Private equity groups are becoming more vulnerable to cyber attacks as they adopt digital platform technology. Indeed, many are still relatively low-key in terms of the IT infrastructure, and requisite risk management framework, they have in place to best protect them from cyber crime.
"The firms that we support in the PE space tend not to use institutional-quality technology; they typically have standard spam filtering technology, firewall technology, etc. What tends to happen is they have a breach or a scare, and go and ask advice from someone they know, and that person will recommend an IT partner (such as RFA).
"We will then go in and perform the GAP analysis.
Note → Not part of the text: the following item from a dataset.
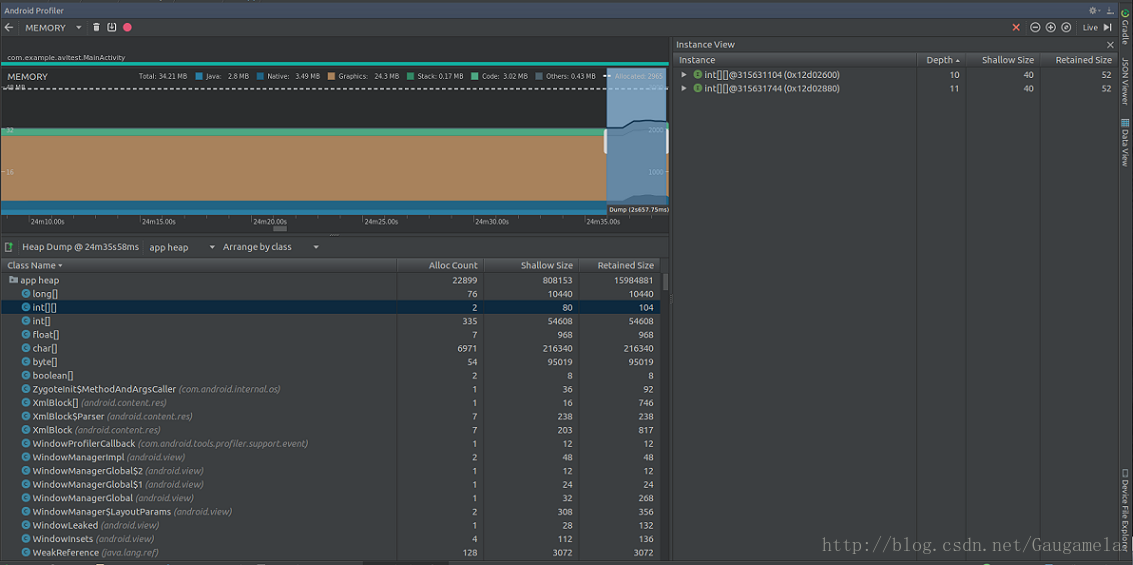Viewport: 1133px width, 565px height.
Task: Click the zoom out minus icon
Action: pos(1035,28)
That's when we might discover that they have holes all over the place and we advise them that they need to invest some of their budget in technology in order to stay protected. Private equity managers trust their partners and assume it's an IT issue. But it's not. Cybersecurity is a business issue," stresses Ralph.
The anonymous source acknowledges that the percentage of budget the group spends around information security has grown in response to the growing cyber threat landscape, confirming that senior management "are much more aware of the risks".
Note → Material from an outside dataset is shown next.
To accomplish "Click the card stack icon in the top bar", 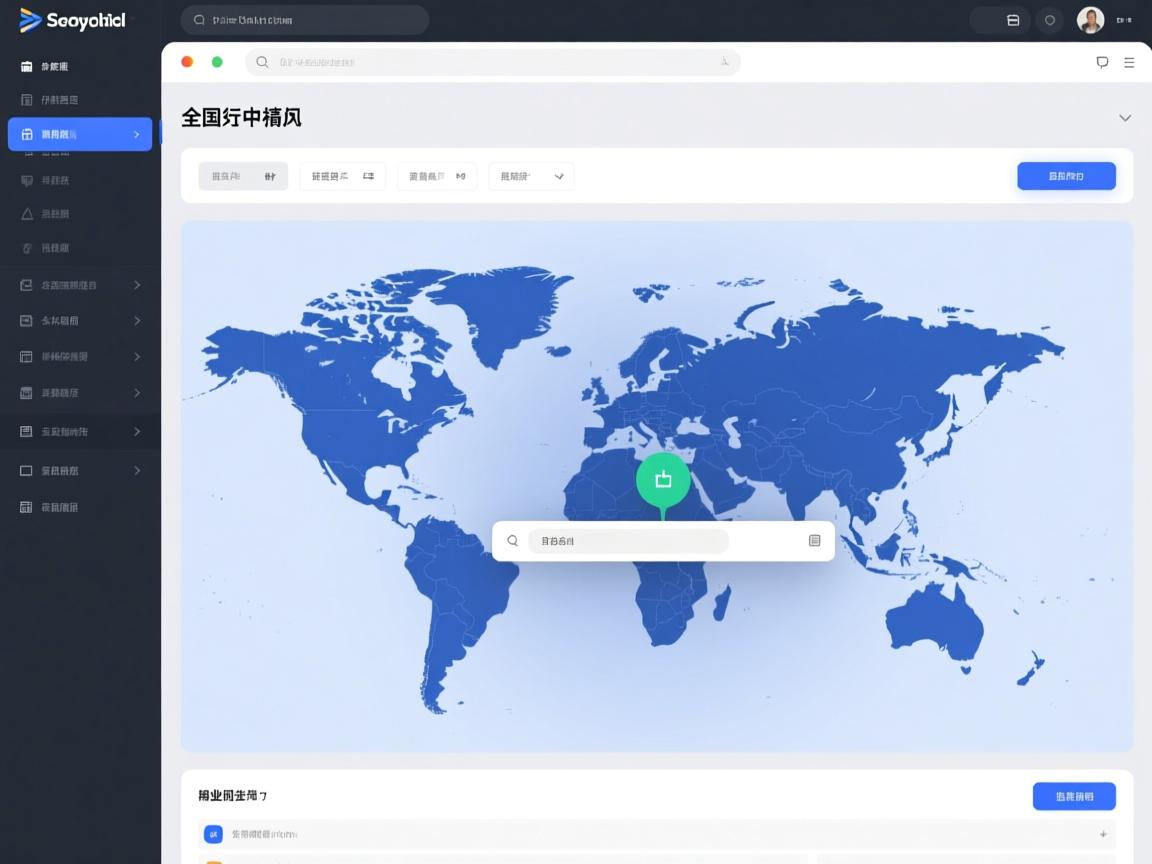I will tap(1013, 19).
"We are not yet at the pinnacle. Cyber attacks are going to get worse. If you look at the industry, it is worth USD384 billion (Forbes) whereas for the US government, who have probably spent the most on cyber defence, that figure is somewhere around USD30 billion; the figures are totally skewed. If you, as a business, think the government are going to help you, you're mistaken. They will help critical infrastructure to keep the country running. If you're a private business, you're on your own," they state.
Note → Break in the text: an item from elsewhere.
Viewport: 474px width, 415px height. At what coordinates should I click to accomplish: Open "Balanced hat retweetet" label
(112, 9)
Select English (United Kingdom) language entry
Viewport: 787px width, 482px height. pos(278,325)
While PE managers might dedicate time and resources, internally, to developing a strong cyber posture, one of the unique challenges that they face is that they must also factor in the cybersecurity posture of the underlying companies they invest in.
RFA helps in this respect by auditing the portfolios of its PE clients. Ralph confirms that during a cybersecurity audit that it performed a client last year on 46 companies in their portfolio, approximately 17 of them needed upgrades to their security.
"For four or five of the portfolio companies, we replaced their IT vendors altogether because they didn't have a clue what they were doing. One of the portfolio companies didn't even have antivirus software on their machines.
"A lot of our competitors don't get involved in auditing portfolio companies at all. We want to get involved more in the business side of what our clients are doing. Reputational risk is arguably worse than suffering a cyber breach," asserts Ralph.
If a portfolio company were to get breached, the first thing the media would say is, `Company X, owned by private equity group Y'. That is the reputational risk that one must think about in relation to cyber risk.
"We have to look at our portfolio companies and understand the business vertical they are in, and what risk, further up the chain, could be on our shoulders.
"What is gradually coming more into the market is that when a PE manager conducts M&A work, they are performing technology due diligence to see whether the target company's network has already been compromised. The issue you have now is that a network might be breached 180 days after it is first compromised. If you buy a business and it's already been compromised, you can't retrospectively say to the regulator, `This company was compromised before we owned it'; you absorb that risk completely.
"This has become an important element of our final due diligence. It's very intrusive but it's something that you need to know and to fix as part of your 100-day plan," outlines the UK PE manager.
There is no doubt that compliance has become more technology-driven in response to growing regulation. As such, this introduces technology risk into an organisation.
Private equity groups need to ensure that they have a technology risk management process in place to not only operate efficiently, but to respond swiftly to any incident that could attract the regulator's attention.